# Task objective
Pictures excluded, set down exactly the lines from the one containing "Image resolution: width=1350" through the final line of the material, and only those.

# Source records
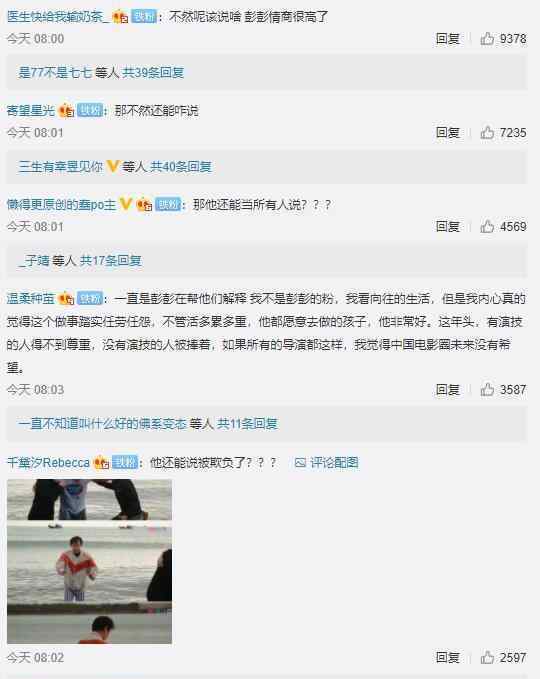The width and height of the screenshot is (540, 679).
Task: Open profile of 医生快给我输奶茶_
Action: point(58,17)
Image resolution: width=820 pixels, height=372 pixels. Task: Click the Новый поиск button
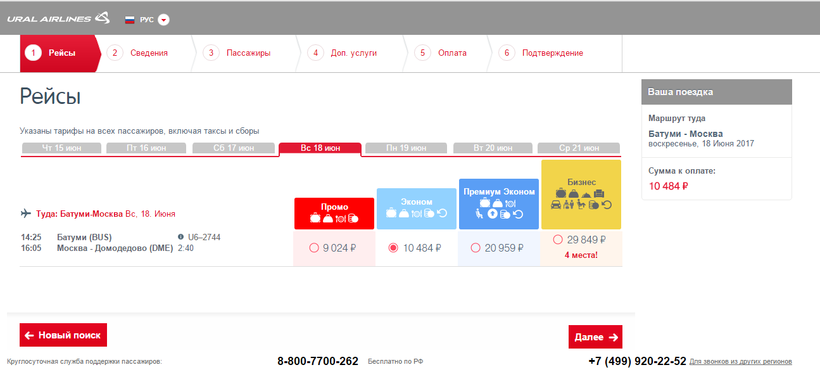pyautogui.click(x=63, y=335)
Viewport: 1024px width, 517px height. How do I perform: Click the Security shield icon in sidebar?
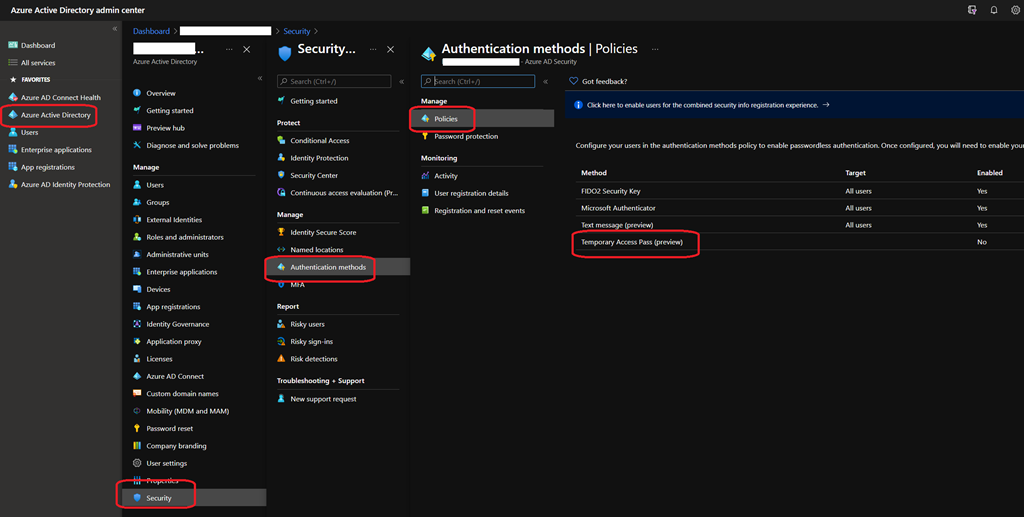coord(137,498)
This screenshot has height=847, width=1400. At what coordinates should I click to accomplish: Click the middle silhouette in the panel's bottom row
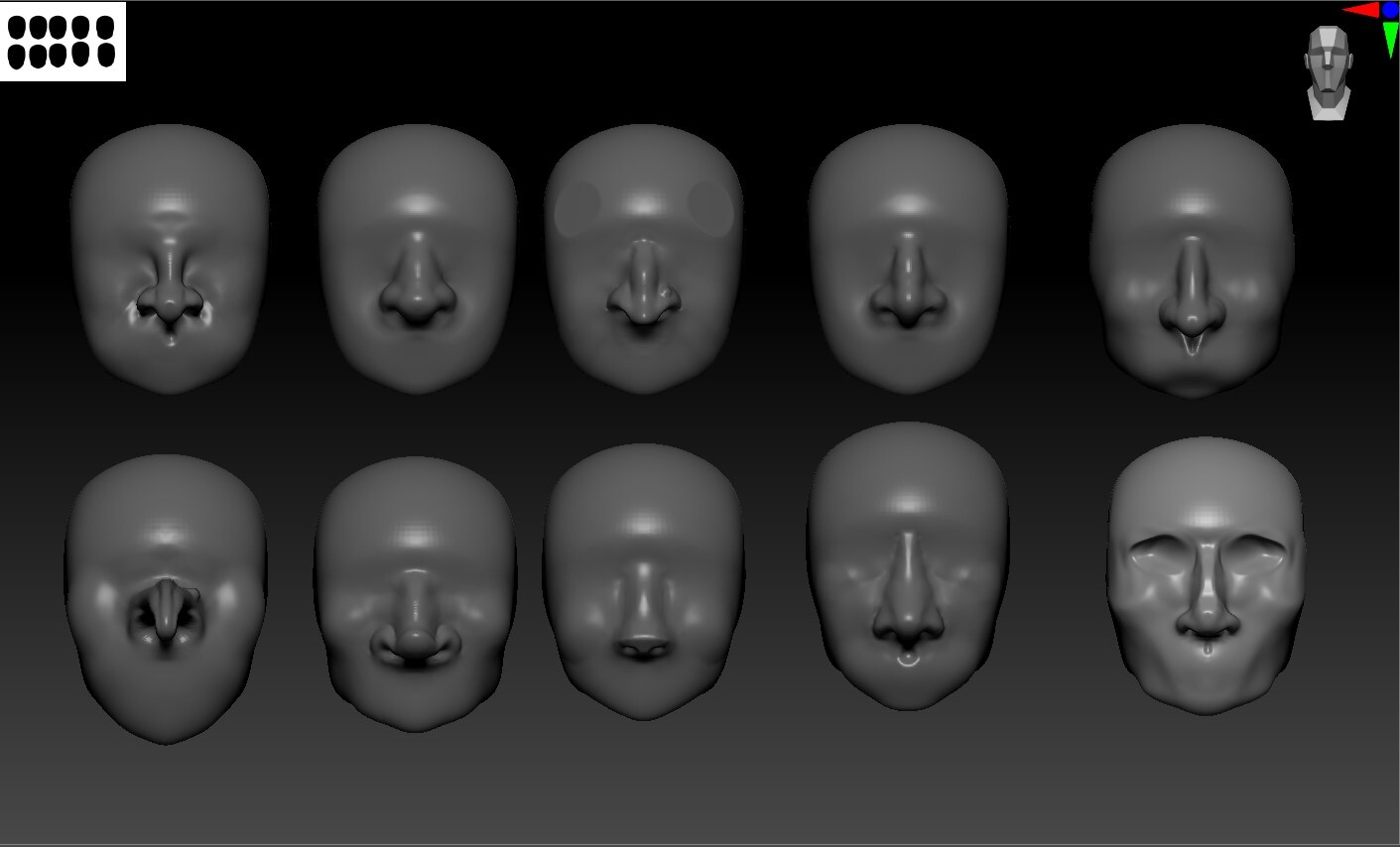58,56
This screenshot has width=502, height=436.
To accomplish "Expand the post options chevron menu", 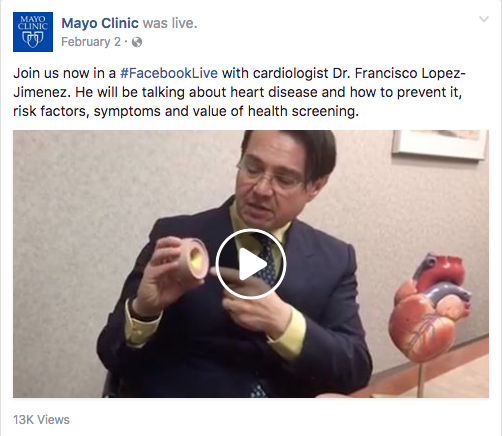I will click(x=484, y=19).
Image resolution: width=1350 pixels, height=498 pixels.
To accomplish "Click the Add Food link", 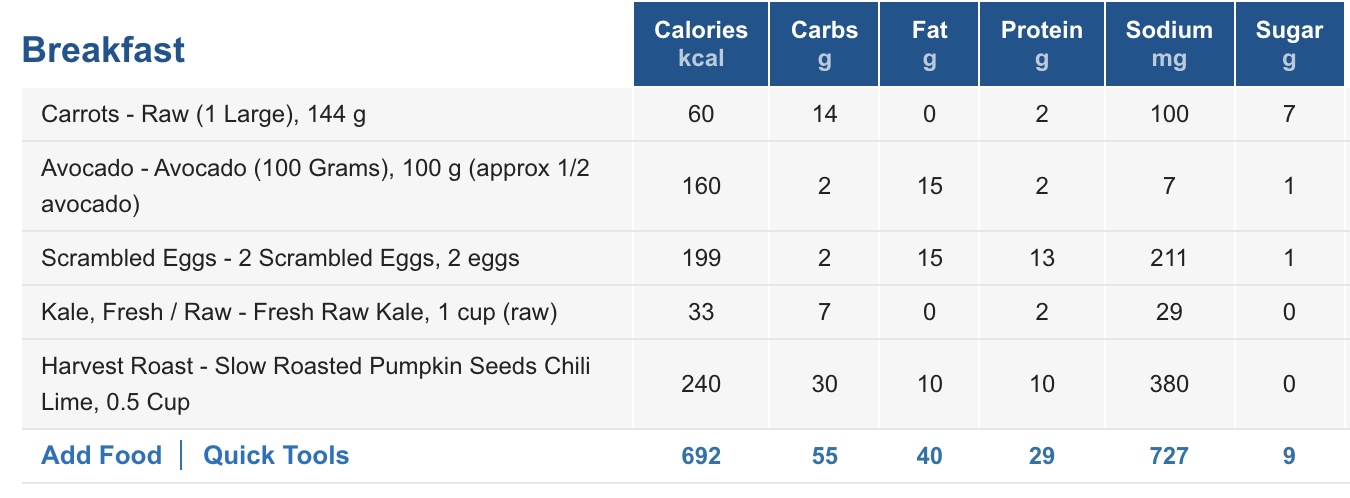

# Expected answer
Image resolution: width=1350 pixels, height=498 pixels.
To accomplish "Click the Add Food link", 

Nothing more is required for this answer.